The ongoing credit crunch has left banks struggling to cope with bad debts and a lack of cash in the system. Most recently this has led to the emergency merger of Lloyds TSB and HBOS, the nationalisation of Bradford & Bingley and the part-nationalisation of RBS. Previously, the government had to rescue Northern Rock

There are ongoing concerns about the stability of other lenders as speculators look for opportunities to make short-term gains and savers move their money to bigger organisations that appear to offer more security.

But is a big bank a safer bet than a regional building society - and is a UK-based bank necessarily any more secure than one with its main offices overseas? 

While it is impossible for ordinary savers to predict how share prices will move and which banks may come under financial pressure, what you can do if you are worried is check how much statutory protection you will get from the banks and societies that are currently holding your money.
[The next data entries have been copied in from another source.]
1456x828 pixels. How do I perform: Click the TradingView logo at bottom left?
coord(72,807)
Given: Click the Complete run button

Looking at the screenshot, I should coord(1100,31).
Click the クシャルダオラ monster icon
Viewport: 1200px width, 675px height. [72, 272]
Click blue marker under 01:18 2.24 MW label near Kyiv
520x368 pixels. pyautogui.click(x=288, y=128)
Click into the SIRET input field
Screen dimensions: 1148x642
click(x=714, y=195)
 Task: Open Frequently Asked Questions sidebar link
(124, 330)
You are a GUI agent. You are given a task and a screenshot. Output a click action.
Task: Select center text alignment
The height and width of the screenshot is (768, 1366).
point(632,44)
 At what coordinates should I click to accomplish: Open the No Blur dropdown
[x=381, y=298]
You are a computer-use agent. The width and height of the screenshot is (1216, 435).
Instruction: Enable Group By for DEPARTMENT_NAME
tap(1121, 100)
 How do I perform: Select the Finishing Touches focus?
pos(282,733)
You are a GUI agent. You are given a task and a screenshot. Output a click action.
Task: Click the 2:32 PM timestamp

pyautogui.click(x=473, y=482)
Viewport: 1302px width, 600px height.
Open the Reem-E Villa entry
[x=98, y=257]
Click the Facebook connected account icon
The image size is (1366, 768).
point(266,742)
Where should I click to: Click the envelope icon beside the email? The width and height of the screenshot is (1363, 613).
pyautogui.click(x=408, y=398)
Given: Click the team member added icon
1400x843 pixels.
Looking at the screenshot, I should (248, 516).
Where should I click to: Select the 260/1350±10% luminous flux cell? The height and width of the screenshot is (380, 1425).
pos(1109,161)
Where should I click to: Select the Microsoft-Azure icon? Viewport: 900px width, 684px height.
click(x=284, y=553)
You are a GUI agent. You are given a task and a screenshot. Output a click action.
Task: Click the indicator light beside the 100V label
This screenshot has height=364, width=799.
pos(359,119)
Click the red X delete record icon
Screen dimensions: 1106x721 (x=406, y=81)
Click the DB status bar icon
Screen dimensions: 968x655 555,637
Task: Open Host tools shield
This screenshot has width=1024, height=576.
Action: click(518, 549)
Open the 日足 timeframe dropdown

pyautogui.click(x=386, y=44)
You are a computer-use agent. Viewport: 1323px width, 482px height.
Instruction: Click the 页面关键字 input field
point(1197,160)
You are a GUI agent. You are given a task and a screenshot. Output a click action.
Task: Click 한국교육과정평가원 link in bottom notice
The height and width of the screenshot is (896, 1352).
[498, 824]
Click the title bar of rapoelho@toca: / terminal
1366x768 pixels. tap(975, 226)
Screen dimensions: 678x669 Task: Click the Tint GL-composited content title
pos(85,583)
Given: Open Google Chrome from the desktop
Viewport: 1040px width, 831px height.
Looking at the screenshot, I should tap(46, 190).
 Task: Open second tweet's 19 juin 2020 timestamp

What is the Financial Services Compensation Scheme?

The Financial Services Compensation Scheme (FSCS) offers a safety net for savers and investors if their bank goes bust. Since 7 October 2008 it has protected up to £50,000 of an individual’s savings held with each authorised provider (previously the limit was £35,000).

If you have savings with a bank that is authorised by the Financial Services Authority (FSA) and it went under, you should get the first £50,000 of savings refunded to you through the FSCS. 

This £50,000 compensation includes any interest you will have accrued though, so make sure you leave some space under the limit. If you receive 5% interest for example, you should only keep around £47,500 in your account before interest to ensure you receive full compensation. 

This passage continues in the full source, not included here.